Although plaintiffs asserted numerous claims below, only their claim for invasion of privacy comes to us on review. 1 Therefore, we discuss only the facts relevant to that claim.

Sergio Mauri, Sr. (Senior), his wife, Noraida, and their son, Sergio Mauri, Jr. (Junior), lived together at a Portland apartment complex, where Senior was the resident *480 manager. We refer to Senior and his wife as “plaintiffs” in this case.

On the evening of July 17, 1988, defendant Smith, an employee of defendant Capitol Investigation Company, Ltd. (Capitol), went to plaintiffs’ apartment to serve a civil summons and complaint on Junior. When Smith knocked on the door, no one opened it. Smith looked through a window and saw Junior asleep on a couch on the first floor of the apartment. Senior and Noraida were watching television in an upstairs bedroom. Smith began to pound on the door loudly, claimed that he was a “court marshal,” demanded that Junior open the door, and yelled obscenities and racial slurs. Senior then went downstairs, opened the door, and asked Smith for identification. When Smith refused to produce identification, Senior told him to leave.

Smith left the premises and called his employer from a nearby telephone booth to get further instructions. Meanwhile, a neighbor who had witnessed the confrontation between Smith and Senior called 9-1-1. Senior testified that, after Smith left the apartment, he stood at the door to watch Smith because, if Smith had not called the police, Senior would have.

Two Portland police officers, defendants Reiter and Eckhart, arrived and learned from Smith that he was trying to serve a civil summons and complaint on Junior. According to Senior’s testimony, he tried to get the officers to come to him but had to wait while they talked to Smith. The officers took the criminal summons and complaint from Smith. Then, when the officers approached plaintiffs’ apartment, Senior was waiting outside. The front door to the apartment was open.

Senior knew that the police officers had been called because of his altercation with Smith. Senior testified that he told the two officers not to allow Smith to enter. The two officers entered the apartment, and Senior accompanied them.

Despite Senior’s request to the two police officers to keep Smith out, Smith followed them into plaintiffs’ living room, and the officers did not stop him. Inside the apartment, Senior asked the officers to “Take this man [Smith] out of my *481 property.” One of the officers threw the papers at Junior and called him a derogatory name. Smith shouted obscenities at the Mauris and challenged Junior to a fight. Junior chased Smith out of the apartment, bumping into Eckhart in the process. The officers chased Junior, who eventually ran back inside the apartment and into the kitchen. The officers followed him into the apartment. Meanwhile, additional officers had arrived at the scene. After a melee in the kitchen, officers arrested both Junior and Senior.

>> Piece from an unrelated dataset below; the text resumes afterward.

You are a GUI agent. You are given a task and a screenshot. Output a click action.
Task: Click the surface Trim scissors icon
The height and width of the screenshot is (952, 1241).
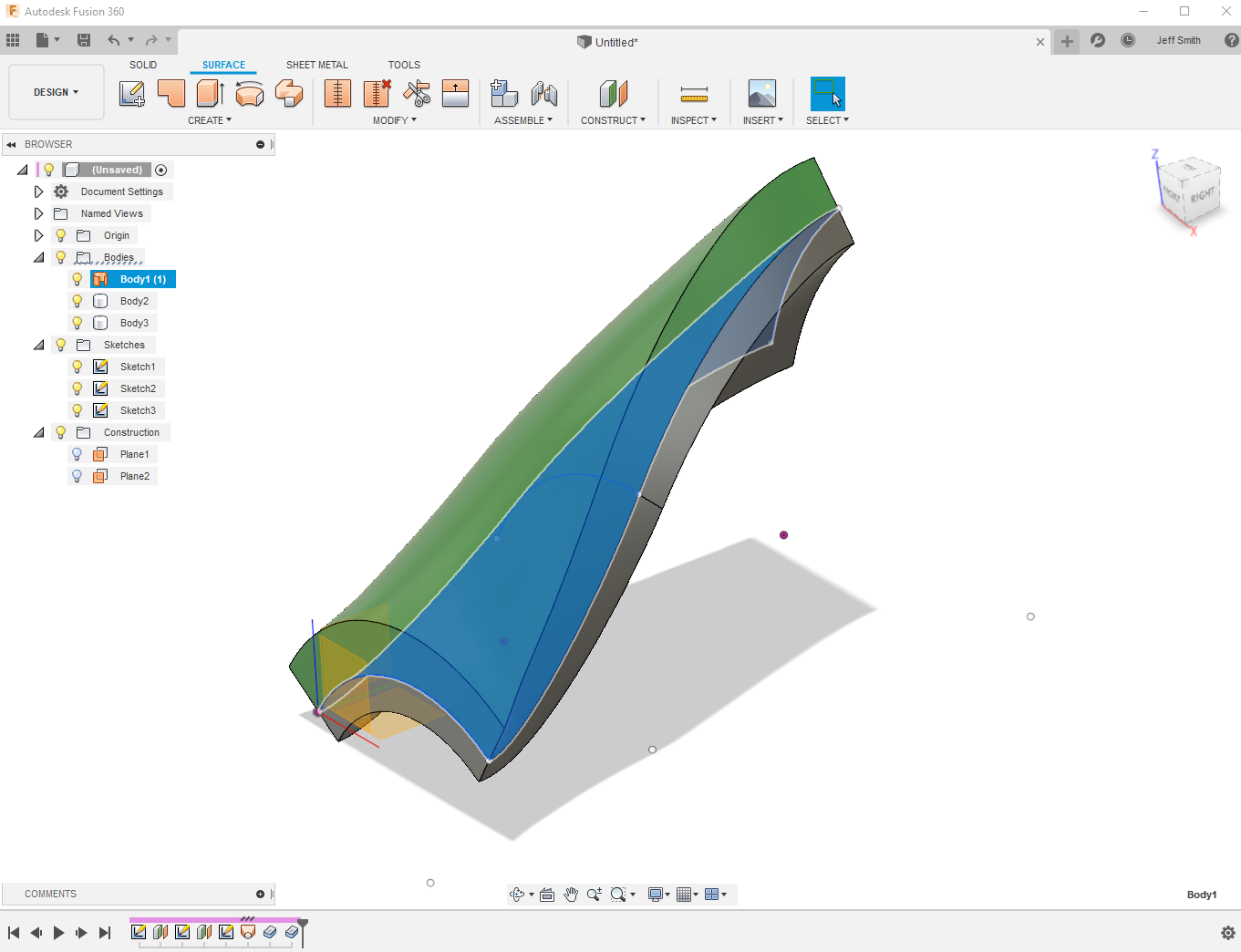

Noraida was present when the police officers entered the living room. She was present when Senior asked the officers to keep Smith out of the apartment and to take him out, but she had no conversation with the two officers at that time. Neither did she say anything to Senior about the officers’ entry into the living room. She testified that her husband was trying to explain things to the officers to get their help in keeping or taking Smith out.

At trial, there was no evidence that either plaintiff expressly invited or authorized defendants Reiter and Eckhart to enter their living room. There also was no evidence that either plaintiff expressly asked the two officers not to enter or otherwise objected to their entry, either verbally or physically.

All three Mauris filed this action against Smith, Capitol, seven police officers, and the City of Portland, asserting a claim for invasion of privacy and several other claims. Junior voluntarily dismissed all his claims with prejudice before trial. The trial court directed verdicts for all defendants on plaintiffs’ invasion-of-privacy claim and for defendants Smith and Capitol on plaintiffs’ assault claim. The trial court concluded that an intrusion into a residence, without more, is not sufficient to sustain a claim for invasion of privacy on a theory of “intrusion upon seclusion.” The remaining claims were tried to a jury, which returned a verdict for Senior on some of his claims.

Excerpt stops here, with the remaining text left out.